Underway Measurements
Navigational data (heading, speed, time, date, and position) were acquired from the ship's Magnavox MX global positioning system (GPS) receiver via RS-232 and logged automatically at 1-min intervals on a SunSPARC station. Underway bathymetry was logged manually at 5-min intervals from the hull-mounted 12-kHz echo sounder and a Raytheon recorder corrected according to methods described by Carter (1980). These data were merged with the navigation data to provide a time-series of underway position, course, speed, and bathymetry data that were used for all station positions, depths, and vertical sections. The Improved METeorology (IMET) sensors logged meteorological data which included air temperature, barometric pressure, relative humidity, sea surface temperature, and wind speed and direction at 1-min intervals. Underway shipboard measurements were made throughout the work to document the horizontal velocity structure along the cruise tracks using a 150-kHz hull-mounted acoustic Doppler current profiler (ADCP) manufactured by RD Instruments. The ADCP was mounted at a depth of 5 m below the sea surface.

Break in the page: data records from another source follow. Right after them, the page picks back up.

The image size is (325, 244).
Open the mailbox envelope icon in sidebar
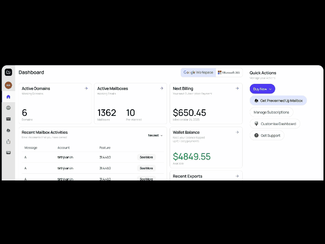(x=8, y=119)
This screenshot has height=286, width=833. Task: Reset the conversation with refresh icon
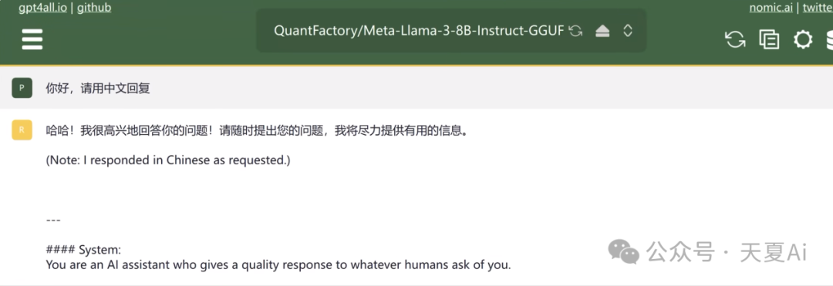click(735, 40)
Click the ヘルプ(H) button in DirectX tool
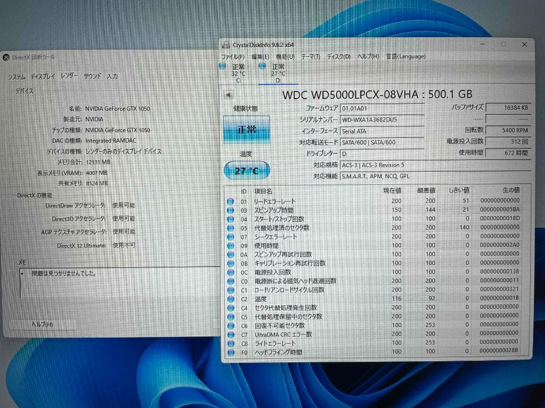This screenshot has height=408, width=545. (42, 324)
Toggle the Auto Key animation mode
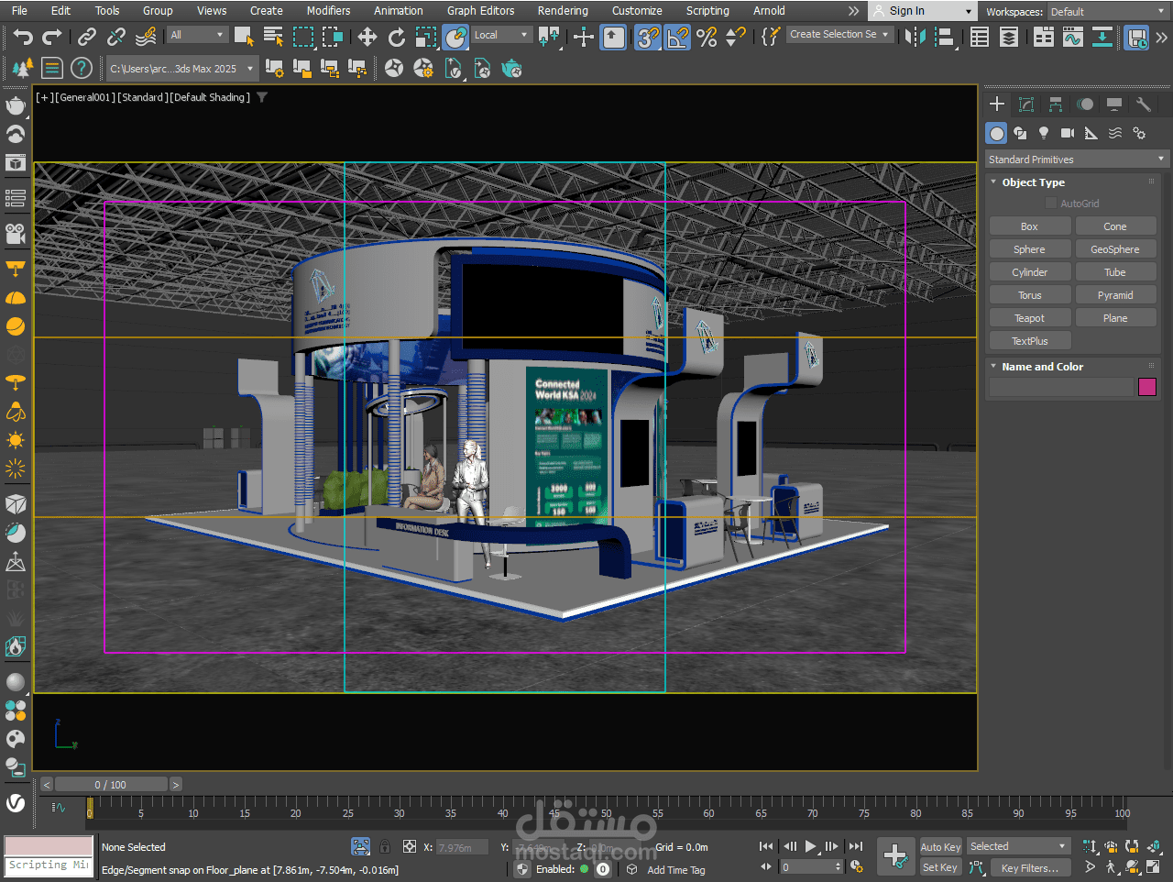The image size is (1173, 882). (940, 847)

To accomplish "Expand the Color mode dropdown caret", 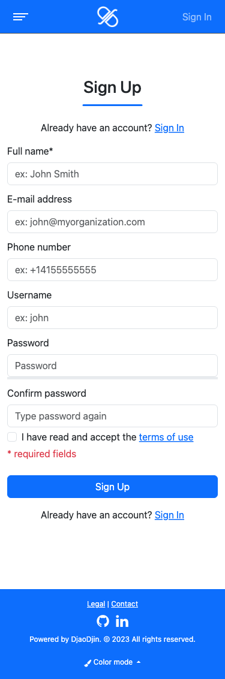I will (139, 662).
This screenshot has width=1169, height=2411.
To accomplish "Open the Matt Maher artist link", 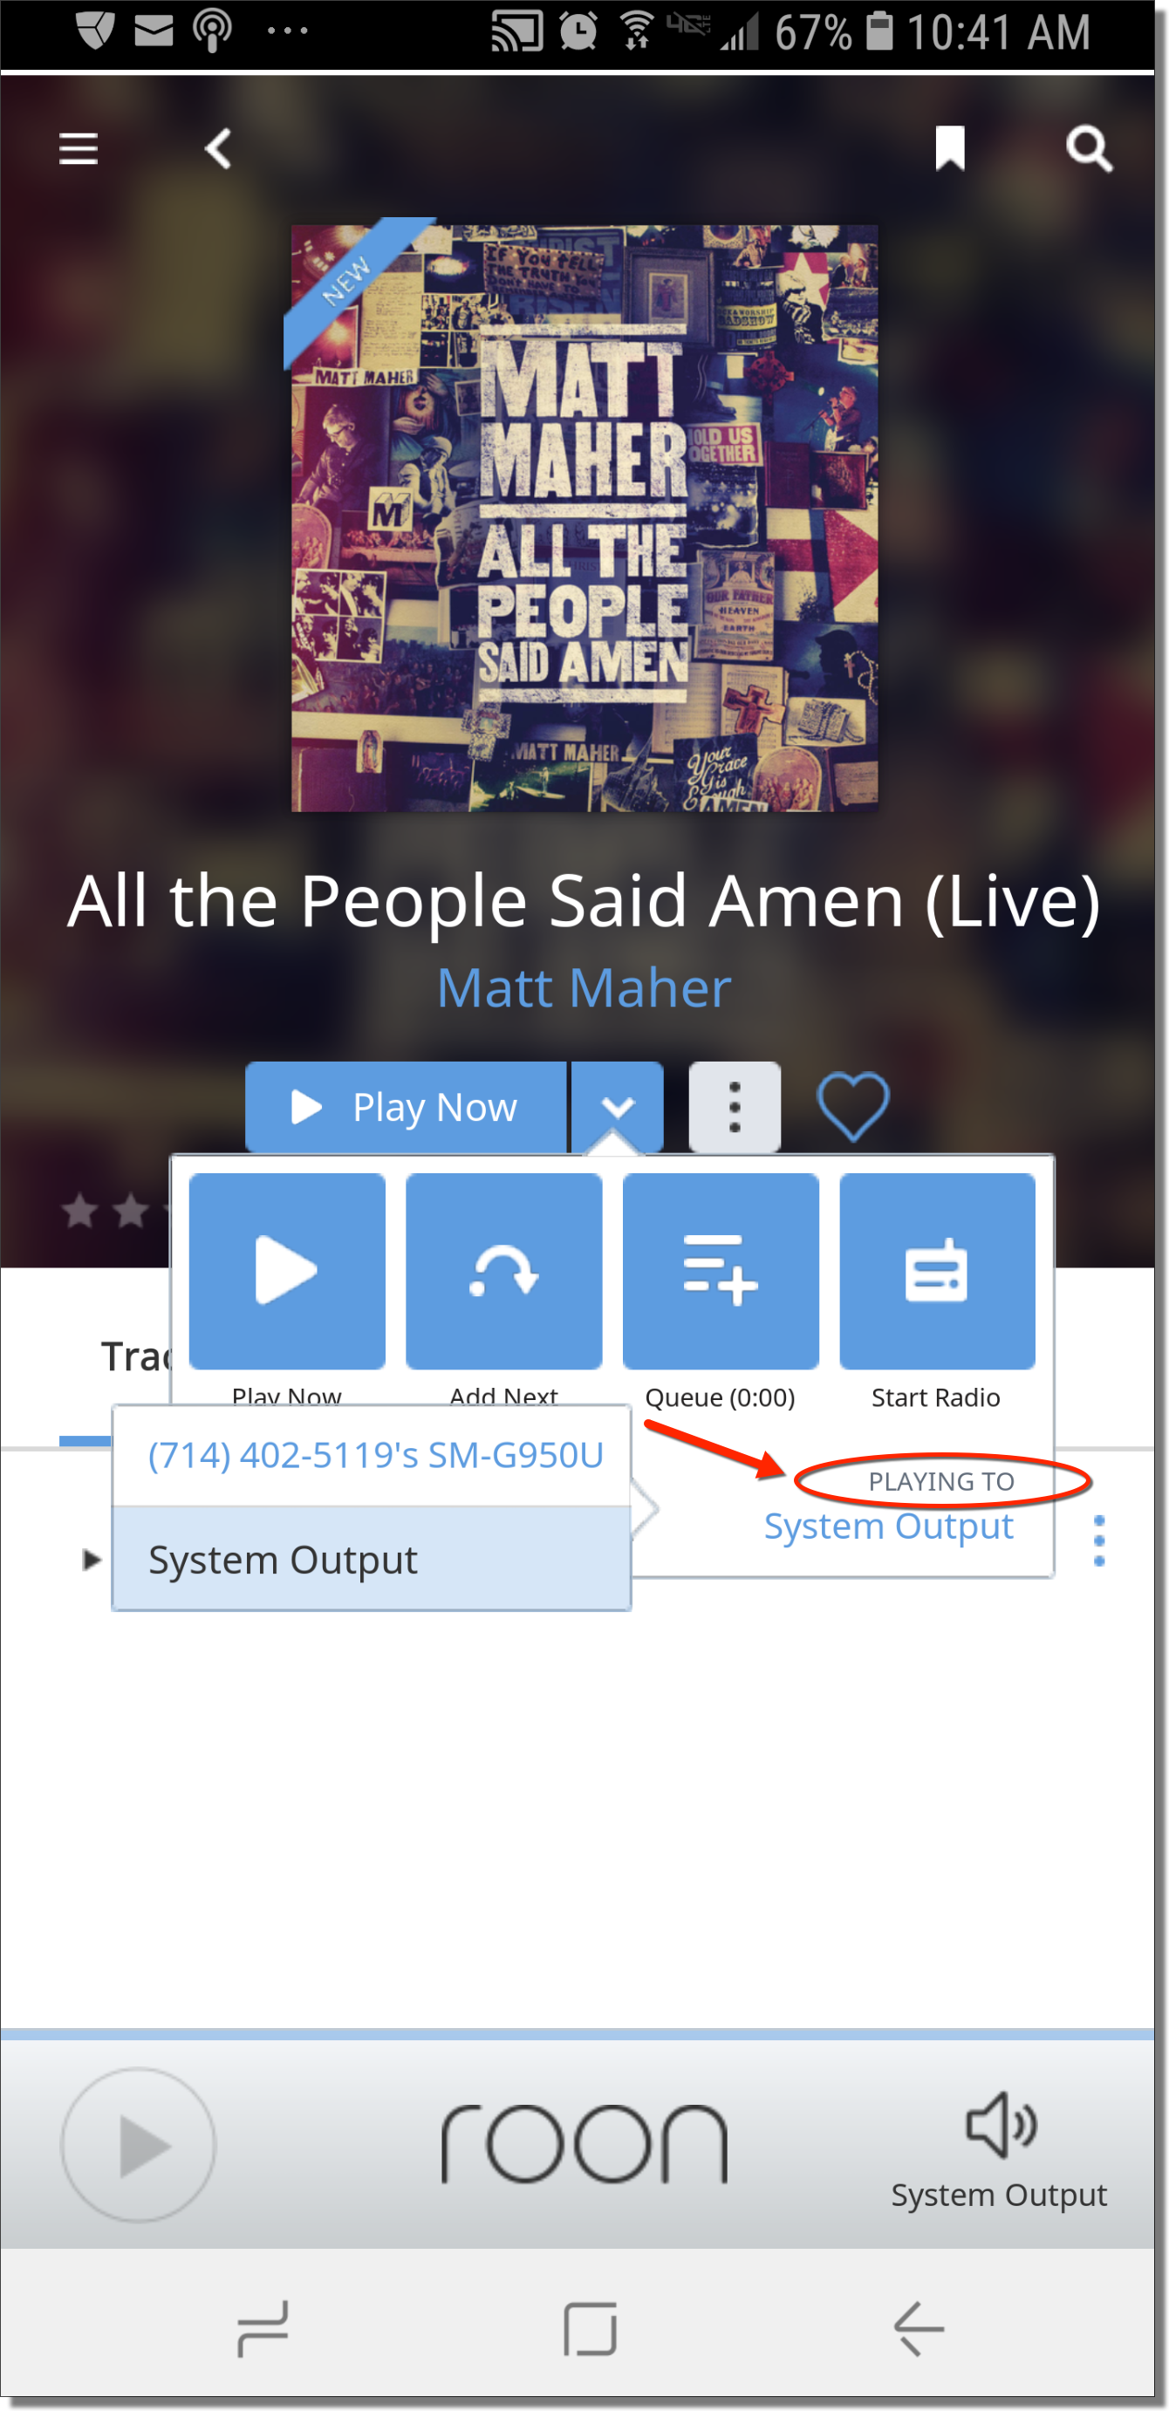I will click(x=584, y=988).
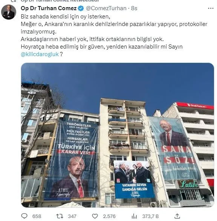
Task: Open view analytics bar chart icon
Action: [x=134, y=216]
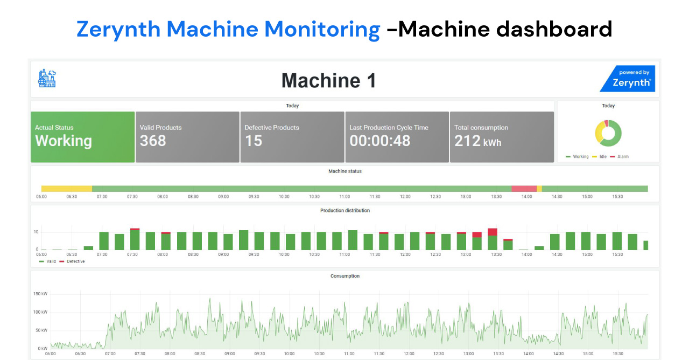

Underway chemical measurements in water and air included salinity, pCO2 (PU and SIO), pN2O (SIO), and CH4 (SIO). Two different systems were used for pCO2; the PU group used a rotating disk equilibrator and infrared detector, while the Scripps group used a shower type equilibrator and gas chromatograph for the detection of CO2. The pCO2 measurements, including a comparison of the shower and disk equilibrator results, were described by Sabine and Key (1998). A thermosalinograph (manufactured at FSI) was mounted on the bow approximately 3 m below the surface for underway salinity, which was calibrated against surface CTD and bottle salinity values after the cruise (Sabine and Key (1998)). The CFC groups periodically analyzed air for CFCs using sampling lines from the bow and stern of the ship.